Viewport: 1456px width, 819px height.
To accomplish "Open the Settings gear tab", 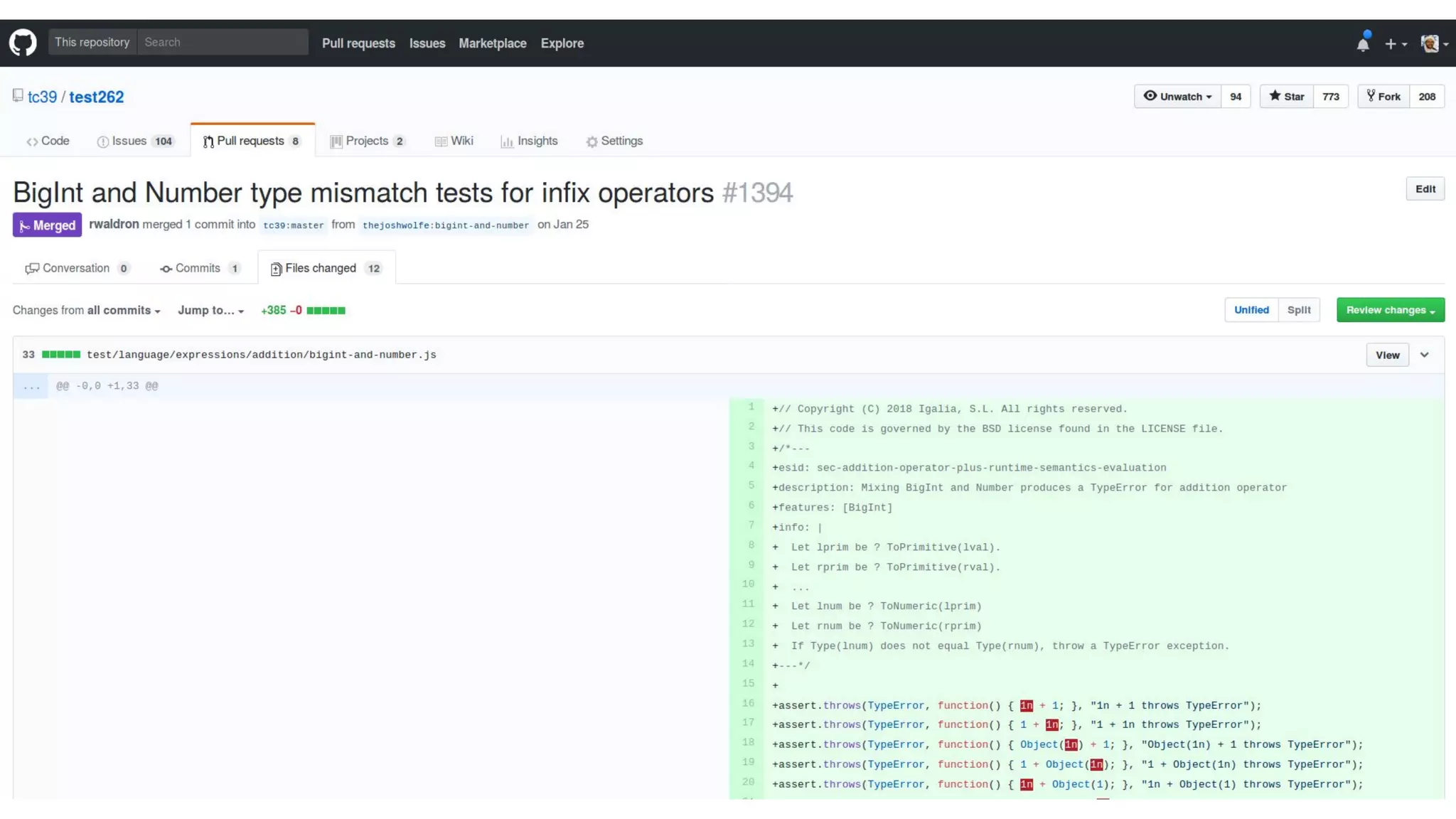I will point(614,141).
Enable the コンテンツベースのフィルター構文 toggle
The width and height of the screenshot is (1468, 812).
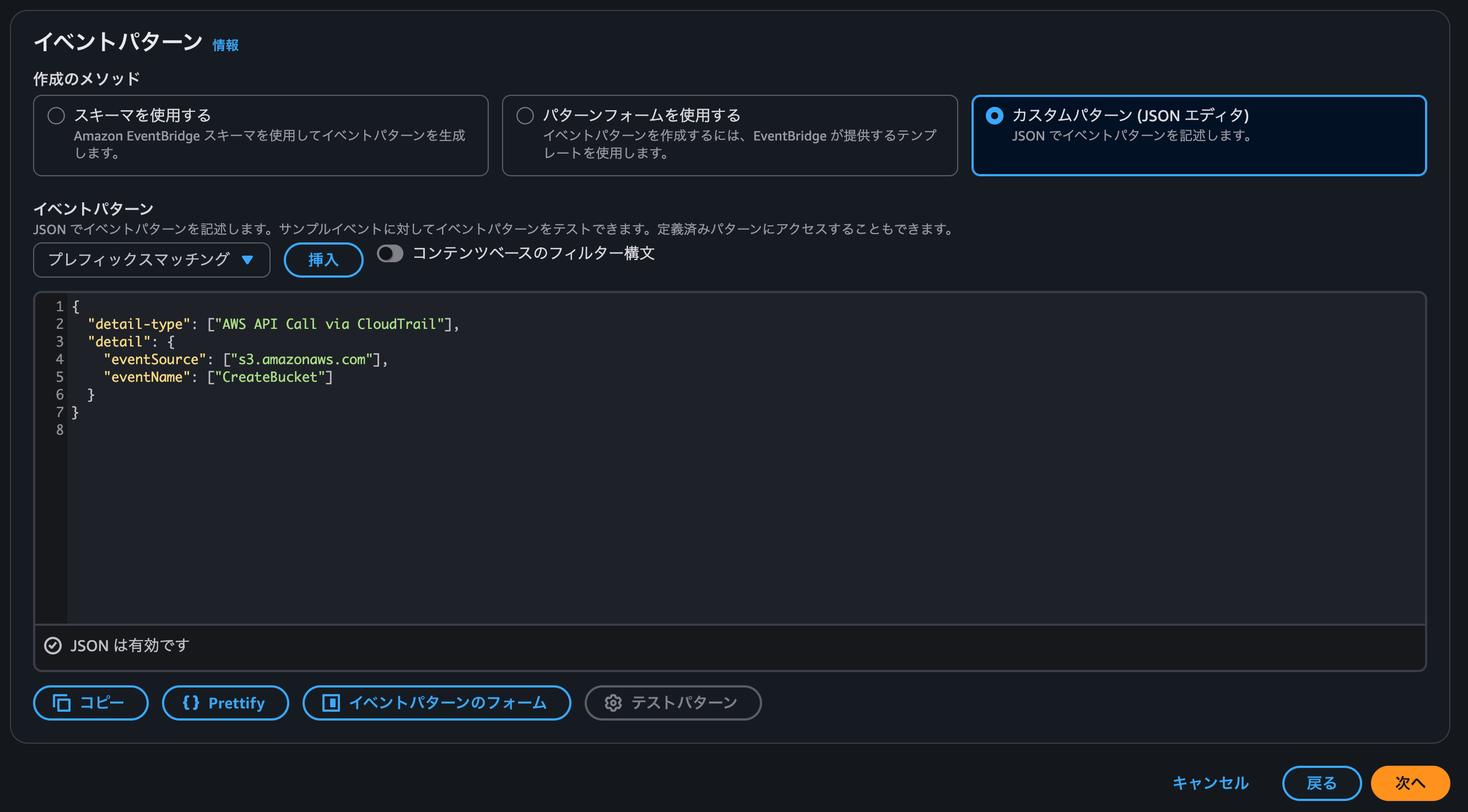(390, 253)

== == ==

* [Your objective]: Would you reproduce the lines from the one with "Enable the コンテンツベースのフィルター構文 toggle" through the final line of the data above, exactly and only those, without any pictures?

* [Solution to this problem]:
Enable the コンテンツベースのフィルター構文 toggle
The width and height of the screenshot is (1468, 812).
(390, 253)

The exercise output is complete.